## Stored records
%%
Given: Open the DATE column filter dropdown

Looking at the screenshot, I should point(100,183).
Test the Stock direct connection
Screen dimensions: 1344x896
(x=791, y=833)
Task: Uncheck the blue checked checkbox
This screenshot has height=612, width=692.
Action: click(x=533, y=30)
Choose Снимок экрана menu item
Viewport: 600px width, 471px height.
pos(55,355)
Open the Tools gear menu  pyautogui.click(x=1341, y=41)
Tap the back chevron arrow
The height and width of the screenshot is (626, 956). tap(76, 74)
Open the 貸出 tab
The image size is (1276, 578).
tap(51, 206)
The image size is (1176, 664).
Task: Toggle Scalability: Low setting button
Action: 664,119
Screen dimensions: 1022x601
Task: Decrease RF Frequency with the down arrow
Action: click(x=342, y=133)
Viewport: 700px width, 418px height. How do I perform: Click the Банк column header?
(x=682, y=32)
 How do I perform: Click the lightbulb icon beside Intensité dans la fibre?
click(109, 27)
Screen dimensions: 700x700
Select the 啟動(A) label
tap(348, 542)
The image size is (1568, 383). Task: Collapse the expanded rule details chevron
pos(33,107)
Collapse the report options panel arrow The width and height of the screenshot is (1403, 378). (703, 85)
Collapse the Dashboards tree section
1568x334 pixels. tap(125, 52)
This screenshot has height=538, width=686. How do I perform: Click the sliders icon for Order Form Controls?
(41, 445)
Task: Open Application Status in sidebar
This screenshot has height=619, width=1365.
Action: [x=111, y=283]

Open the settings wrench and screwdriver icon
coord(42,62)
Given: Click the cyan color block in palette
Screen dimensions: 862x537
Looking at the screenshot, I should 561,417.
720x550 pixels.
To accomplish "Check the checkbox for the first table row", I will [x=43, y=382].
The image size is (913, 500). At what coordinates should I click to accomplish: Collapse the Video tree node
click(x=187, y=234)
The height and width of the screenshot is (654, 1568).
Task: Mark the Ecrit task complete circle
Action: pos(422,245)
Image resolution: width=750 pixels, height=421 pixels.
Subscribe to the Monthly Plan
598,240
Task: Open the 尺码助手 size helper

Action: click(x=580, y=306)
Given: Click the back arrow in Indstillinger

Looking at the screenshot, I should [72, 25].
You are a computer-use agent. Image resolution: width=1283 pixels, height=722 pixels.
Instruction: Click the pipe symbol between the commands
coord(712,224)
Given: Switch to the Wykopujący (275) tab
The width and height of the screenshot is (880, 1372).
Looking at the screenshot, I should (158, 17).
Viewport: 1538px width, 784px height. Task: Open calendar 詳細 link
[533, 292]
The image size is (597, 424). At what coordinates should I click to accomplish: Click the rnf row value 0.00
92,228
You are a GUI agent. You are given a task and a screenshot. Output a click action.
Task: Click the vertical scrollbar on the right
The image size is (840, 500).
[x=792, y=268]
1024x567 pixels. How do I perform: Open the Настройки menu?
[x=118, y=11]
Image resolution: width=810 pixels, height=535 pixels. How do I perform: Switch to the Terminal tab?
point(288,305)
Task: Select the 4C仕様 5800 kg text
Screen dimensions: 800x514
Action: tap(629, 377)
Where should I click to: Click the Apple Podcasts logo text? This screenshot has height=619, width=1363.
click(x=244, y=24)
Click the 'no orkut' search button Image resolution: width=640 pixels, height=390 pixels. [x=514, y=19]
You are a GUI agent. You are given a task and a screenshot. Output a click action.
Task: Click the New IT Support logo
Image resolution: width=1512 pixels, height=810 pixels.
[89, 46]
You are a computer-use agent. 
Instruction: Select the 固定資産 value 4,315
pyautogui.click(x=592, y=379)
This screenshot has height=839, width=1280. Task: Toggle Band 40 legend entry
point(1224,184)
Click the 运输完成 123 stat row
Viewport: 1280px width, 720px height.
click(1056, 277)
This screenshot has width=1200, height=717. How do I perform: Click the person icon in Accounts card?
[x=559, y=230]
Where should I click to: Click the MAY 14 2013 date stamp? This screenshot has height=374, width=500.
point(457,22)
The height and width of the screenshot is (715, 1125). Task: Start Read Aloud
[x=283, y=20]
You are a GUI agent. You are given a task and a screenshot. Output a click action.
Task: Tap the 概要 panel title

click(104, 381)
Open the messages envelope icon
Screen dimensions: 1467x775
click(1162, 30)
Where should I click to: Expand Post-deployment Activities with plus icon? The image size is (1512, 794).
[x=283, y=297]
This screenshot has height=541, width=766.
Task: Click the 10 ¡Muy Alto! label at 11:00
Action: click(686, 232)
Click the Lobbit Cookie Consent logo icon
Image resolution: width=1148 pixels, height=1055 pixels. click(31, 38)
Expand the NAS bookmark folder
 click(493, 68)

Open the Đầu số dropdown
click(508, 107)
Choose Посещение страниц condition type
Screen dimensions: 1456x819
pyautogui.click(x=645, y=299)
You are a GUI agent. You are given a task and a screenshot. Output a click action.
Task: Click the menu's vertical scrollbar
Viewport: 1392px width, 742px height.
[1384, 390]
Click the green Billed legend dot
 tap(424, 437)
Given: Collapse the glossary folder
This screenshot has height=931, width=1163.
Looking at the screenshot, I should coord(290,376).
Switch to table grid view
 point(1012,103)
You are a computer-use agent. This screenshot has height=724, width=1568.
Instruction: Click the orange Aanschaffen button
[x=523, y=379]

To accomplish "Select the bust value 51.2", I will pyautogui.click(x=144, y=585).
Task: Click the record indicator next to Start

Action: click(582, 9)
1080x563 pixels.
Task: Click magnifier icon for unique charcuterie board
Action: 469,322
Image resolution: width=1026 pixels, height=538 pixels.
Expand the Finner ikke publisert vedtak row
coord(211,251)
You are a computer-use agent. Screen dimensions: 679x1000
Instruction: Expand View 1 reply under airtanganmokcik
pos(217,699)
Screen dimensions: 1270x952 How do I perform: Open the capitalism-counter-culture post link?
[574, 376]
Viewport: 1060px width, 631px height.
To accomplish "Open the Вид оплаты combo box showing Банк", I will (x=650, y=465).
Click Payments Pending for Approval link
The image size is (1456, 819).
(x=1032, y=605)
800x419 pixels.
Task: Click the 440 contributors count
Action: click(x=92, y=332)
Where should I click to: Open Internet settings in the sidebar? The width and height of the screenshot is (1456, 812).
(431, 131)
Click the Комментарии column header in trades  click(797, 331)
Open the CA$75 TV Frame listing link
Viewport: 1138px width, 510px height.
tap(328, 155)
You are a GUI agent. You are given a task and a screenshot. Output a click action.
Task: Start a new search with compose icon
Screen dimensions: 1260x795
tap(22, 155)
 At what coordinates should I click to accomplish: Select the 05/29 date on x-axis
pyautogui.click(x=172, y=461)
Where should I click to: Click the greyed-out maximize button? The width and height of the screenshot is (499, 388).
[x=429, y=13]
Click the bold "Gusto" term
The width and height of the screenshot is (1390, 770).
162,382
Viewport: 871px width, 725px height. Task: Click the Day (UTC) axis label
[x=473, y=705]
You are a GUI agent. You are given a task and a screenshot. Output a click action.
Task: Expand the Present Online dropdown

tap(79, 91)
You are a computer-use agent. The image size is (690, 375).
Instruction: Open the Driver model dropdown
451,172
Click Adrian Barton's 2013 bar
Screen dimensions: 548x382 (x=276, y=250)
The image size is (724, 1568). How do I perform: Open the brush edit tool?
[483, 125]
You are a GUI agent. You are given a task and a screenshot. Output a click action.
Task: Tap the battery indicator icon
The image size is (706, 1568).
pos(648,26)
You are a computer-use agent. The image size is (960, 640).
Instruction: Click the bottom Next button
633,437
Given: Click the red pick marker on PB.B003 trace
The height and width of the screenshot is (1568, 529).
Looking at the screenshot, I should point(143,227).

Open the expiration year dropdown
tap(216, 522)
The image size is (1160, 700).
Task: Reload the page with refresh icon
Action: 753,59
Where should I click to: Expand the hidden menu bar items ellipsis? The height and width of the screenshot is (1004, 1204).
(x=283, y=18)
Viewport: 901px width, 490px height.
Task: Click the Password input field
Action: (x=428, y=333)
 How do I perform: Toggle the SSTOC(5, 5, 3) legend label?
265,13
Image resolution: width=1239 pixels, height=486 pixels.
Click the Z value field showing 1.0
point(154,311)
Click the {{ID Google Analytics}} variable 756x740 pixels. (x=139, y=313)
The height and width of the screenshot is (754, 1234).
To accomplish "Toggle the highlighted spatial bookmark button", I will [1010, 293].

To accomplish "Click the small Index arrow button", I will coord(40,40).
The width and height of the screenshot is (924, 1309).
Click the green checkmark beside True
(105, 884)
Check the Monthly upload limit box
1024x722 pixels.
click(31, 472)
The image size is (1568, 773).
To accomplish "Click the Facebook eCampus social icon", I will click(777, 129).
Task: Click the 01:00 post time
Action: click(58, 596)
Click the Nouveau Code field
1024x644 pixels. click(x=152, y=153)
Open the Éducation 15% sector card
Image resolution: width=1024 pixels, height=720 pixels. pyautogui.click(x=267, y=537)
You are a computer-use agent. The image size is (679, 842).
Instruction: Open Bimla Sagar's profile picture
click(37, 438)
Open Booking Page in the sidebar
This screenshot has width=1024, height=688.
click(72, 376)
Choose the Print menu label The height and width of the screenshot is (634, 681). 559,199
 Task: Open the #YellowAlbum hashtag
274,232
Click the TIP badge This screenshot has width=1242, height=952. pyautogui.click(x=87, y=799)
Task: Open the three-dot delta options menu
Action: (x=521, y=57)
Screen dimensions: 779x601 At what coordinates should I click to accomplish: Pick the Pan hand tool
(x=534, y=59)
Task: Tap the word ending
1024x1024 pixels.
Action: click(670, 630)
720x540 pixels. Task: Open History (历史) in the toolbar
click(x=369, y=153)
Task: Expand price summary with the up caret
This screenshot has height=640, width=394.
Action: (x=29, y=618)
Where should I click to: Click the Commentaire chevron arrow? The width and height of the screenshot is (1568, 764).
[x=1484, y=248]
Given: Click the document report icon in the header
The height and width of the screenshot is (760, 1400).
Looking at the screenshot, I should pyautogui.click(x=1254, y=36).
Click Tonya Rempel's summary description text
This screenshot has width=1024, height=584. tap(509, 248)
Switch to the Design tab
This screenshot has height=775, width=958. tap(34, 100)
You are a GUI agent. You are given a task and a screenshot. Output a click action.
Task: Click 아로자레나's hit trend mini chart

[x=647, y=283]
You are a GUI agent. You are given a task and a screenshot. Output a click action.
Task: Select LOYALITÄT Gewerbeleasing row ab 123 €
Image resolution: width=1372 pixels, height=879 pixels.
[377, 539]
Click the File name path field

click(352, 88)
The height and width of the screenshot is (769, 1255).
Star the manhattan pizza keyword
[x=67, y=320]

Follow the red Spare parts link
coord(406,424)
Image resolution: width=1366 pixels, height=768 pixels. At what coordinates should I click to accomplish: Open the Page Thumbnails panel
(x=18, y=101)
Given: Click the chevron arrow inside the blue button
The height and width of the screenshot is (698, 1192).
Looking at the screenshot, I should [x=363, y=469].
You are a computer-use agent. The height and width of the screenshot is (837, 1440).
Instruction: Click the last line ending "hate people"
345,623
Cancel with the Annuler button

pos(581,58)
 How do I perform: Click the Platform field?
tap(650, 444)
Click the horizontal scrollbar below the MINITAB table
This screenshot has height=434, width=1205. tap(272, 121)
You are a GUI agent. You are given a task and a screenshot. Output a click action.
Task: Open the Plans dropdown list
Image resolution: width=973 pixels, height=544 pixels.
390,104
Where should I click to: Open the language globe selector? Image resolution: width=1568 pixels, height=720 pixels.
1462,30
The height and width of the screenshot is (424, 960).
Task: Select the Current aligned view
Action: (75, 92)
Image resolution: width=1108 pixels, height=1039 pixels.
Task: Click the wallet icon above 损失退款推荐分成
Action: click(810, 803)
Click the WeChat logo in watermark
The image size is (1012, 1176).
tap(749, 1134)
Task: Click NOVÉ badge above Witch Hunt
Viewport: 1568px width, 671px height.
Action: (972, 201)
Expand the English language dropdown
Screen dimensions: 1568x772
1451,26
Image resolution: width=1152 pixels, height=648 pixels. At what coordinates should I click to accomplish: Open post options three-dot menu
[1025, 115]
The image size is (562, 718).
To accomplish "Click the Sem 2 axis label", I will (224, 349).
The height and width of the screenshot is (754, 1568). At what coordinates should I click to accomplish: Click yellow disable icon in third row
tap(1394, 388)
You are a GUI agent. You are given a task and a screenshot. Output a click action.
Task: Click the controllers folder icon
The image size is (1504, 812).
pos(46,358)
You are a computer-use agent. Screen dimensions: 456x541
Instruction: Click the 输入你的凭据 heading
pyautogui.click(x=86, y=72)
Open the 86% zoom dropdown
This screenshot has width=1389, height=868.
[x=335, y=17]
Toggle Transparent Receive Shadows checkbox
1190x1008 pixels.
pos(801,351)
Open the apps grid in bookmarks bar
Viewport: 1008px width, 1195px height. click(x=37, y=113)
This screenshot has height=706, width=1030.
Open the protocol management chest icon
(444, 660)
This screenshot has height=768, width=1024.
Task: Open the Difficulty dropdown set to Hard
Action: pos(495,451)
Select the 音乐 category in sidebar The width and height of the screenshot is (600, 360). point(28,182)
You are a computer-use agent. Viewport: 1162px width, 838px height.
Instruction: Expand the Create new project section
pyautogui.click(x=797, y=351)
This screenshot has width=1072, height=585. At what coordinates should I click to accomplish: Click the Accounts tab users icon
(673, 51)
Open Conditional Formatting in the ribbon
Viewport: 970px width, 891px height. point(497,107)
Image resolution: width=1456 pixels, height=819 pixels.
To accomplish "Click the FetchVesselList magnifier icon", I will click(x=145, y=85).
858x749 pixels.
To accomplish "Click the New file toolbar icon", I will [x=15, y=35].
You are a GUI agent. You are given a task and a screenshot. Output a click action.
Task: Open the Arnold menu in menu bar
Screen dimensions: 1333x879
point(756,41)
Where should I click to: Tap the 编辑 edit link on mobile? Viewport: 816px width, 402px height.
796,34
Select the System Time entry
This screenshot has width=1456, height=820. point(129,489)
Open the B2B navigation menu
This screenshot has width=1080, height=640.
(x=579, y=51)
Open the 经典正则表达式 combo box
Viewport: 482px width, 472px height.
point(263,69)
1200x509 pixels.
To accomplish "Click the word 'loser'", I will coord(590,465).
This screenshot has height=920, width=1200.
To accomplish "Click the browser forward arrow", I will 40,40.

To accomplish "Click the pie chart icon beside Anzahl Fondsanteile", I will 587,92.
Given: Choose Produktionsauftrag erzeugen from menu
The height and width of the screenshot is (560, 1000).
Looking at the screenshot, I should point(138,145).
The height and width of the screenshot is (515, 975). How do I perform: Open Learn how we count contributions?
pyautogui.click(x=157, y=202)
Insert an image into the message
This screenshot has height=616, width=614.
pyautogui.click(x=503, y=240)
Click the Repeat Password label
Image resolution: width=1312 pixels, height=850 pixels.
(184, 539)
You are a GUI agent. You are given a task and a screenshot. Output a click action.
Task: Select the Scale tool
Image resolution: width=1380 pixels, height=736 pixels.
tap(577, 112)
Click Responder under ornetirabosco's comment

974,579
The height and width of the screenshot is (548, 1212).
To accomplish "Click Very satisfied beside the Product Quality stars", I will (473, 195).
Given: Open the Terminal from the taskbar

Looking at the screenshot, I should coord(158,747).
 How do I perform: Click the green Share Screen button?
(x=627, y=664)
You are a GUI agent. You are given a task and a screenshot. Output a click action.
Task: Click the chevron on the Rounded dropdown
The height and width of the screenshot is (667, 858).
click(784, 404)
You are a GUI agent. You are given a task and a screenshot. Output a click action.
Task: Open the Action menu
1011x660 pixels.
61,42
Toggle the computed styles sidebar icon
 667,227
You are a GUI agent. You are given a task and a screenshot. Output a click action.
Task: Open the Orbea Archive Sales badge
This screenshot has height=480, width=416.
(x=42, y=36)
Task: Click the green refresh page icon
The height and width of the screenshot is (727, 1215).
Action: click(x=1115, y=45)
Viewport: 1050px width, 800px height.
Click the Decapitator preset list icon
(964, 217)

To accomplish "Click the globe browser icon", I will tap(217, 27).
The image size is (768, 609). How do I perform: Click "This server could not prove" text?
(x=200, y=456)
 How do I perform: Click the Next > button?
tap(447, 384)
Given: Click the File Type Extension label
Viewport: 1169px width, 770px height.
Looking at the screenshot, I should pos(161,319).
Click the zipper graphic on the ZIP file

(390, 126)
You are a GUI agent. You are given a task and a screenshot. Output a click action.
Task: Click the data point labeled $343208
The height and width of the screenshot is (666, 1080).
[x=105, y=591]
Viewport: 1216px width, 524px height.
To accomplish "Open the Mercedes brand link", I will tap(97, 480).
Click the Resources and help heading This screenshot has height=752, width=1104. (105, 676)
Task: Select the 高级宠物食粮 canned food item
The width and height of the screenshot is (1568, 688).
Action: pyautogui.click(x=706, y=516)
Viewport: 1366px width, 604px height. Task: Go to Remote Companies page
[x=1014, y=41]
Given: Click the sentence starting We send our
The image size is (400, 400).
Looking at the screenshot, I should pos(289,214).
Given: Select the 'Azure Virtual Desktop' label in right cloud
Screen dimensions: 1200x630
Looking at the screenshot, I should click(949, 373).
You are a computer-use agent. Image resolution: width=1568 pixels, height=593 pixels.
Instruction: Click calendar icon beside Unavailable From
%%
## Exercise instructions
The answer consists of every line above in which the word "checkbox" occurs.

## Exercise solution
Task: Uncheck the blue checked checkbox
To accomplish "Check the checkbox for the first table row", I will [x=43, y=382].
Toggle Transparent Receive Shadows checkbox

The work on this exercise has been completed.